I'm using Python here, but even if you're not a Python expert you may be able to help.
I have a family of curves (cubic splines fitted to data) that look like periodic functions, and I'd like to shift each curve linearly along the x axis so as to minimize the sum of the squared distances between each curve and the mean curve along a specified region.
In other words, for a family of n curves $f_i(x)$ and mean curve $g(x)$, I want to find a vector of $\delta$ values that minimizes the following over region $(a,b)$:
$ \sum_{i=1}^n \int_a^b (f_i(x+\delta_i) - g(x))^2 dx $
In practice, n is around 50. Since transforming curves also alters the mean curve somewhat, this is repeated iteratively until no more shifts are required beyond a certain threshold.
I'm using scipy.optimize.minimize to attempt to minimize the following function:
lambda delta: sum([scipy.integrate.quad(lambda x: (f(x+d) - g(x)) ** 2, *day_region)[0] for f, d in zip(fs, delta)])
where
g = lambda x: sum(f(x) for f in fs) / len(fs)
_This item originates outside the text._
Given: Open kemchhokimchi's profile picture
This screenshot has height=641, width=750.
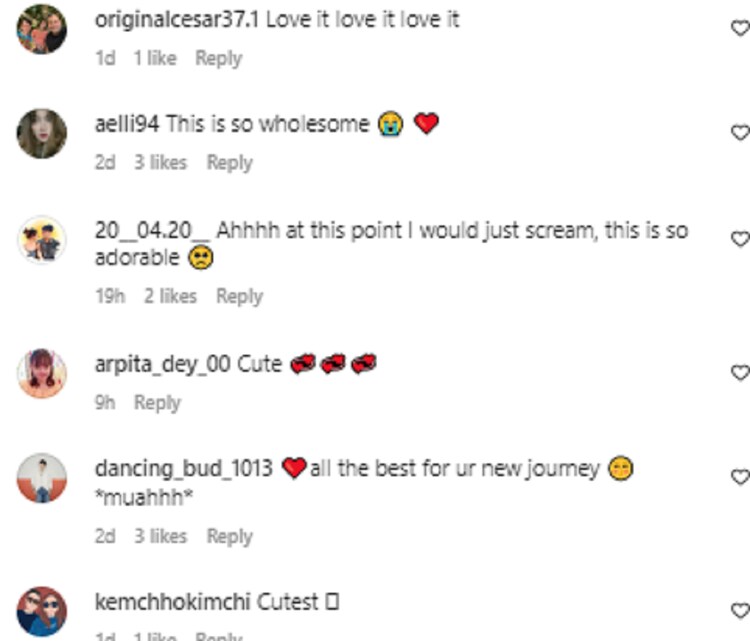Looking at the screenshot, I should point(42,610).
fs is a list of scipy.interpolate.LSQUnivariateSpline objects. They have an "integrate" method that can be used to compute a definite integral quickly, but at the moment I'm not taking advantage of it. After profiling, it seems that the number of times the function to be minimized is called is causing it to take a very long time.
Is there a smarter way to do this to make it faster, or some way to rework this analytically so that it's easier to solve?